Though tracing makes it a lot easier to understand and visualize the relationship between parent and child spans, it's still usually easiest to express filtering criteria on an individual span when doing custom searches, aggregations, etc.

As a concrete example, you might have received an issue report from a user with user_id scolvin, and want to search for all spans corresponding to slow database queries that happened in requests made by that user. You might find all slow database requests with the query duration > 1 AND attributes ? 'db.statement', but trying to filter down to only those spans coming from requests by a specific user is harder.

Basic usage

Here's how to solve the above example using Baggage:

import logfire

logfire.configure()

with logfire.set_baggage(user_id='scolvin'):
    print(logfire.get_baggage())  # (just for demonstration, not usually needed)
    #> {'user_id': 'scolvin'}

    # All spans opened here (and their descendants)
    # will have the attribute `user_id` set to 'scolvin'
    # (or more attributes if you set other baggage values)
    with logfire.span('inside-baggage-span'):
        ...

Then you can update your query to duration > 1 AND attributes ? 'db.statement' AND attributes->>'user_id' = 'scolvin'.

Disabling

If you don't want to add Baggage to span attributes, pass add_baggage_to_attributes=False to the logfire.configure() function. This may slightly improve performance. The set_baggage contextmanager will still update the OpenTelemetry Baggage and propagate it to other services.

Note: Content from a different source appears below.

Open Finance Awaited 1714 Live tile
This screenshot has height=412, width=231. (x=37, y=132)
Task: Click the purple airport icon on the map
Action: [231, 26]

Baggage values requirements

While baggage can technically contain any data type, only strings will be set as attributes on spans. Additionally, strings longer than 1000 characters will be truncated with a warning, in both logfire.set_baggage and the span attributes.

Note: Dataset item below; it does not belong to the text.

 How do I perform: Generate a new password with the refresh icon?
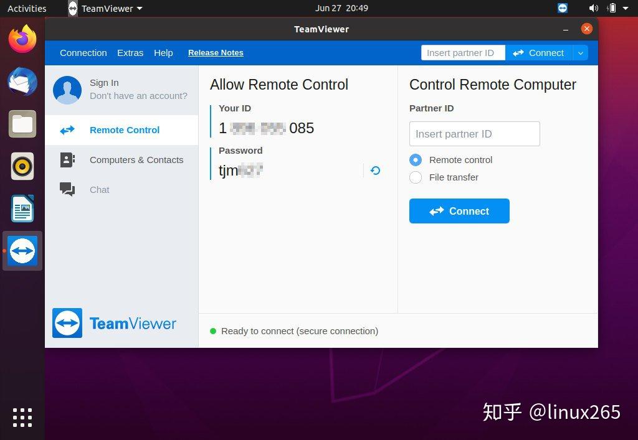tap(375, 170)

Using with multiple services

Baggage is propagated automatically to other processes along with the trace context if you've instrumented the appropriate libraries, e.g. HTTP clients and servers. See the Distributed Tracing documentation for more information on how this works.

For example, if you:

  1. Instrument httpx in one service, where you
  2. make an httpx request in the context of with logfire.set_baggage
  3. to another service that has instrumented fastapi

then the values set in logfire.set_baggage in step 2 will be available as Baggage in the fastapi service, and by default those values will be added as attributes to the spans created in that service.

This works by including the values in the Baggage HTTP header in the request made by httpx. This happens regardless of whether the request is received by a server that can read the Baggage or not, or whether either service sets Baggage as span attributes. So it's important to be careful about what you put in Baggage:

  • Don't put sensitive information in Baggage, as it may be sent to third party services. While span attributes from baggage are still scrubbed by default, the Baggage header itself is not scrubbed.
  • Don't put large values in Baggage, as this may add bloat to HTTP headers. Large values may also be dropped by servers instead of being propagated. This is one reason why Logfire truncates Baggage values longer than 1000 characters.

With other OpenTelemetry SDKs

If all your services are using the Python Logfire SDK, then Baggage will be set as span attributes automatically by default, so you only need to ensure that context propagation is working.

For other OpenTelemetry SDKs, Baggage will still be propagated automatically, but to set the span attributes requires extra configuration. Try searching for BaggageSpanProcessor and the name of the language you're using.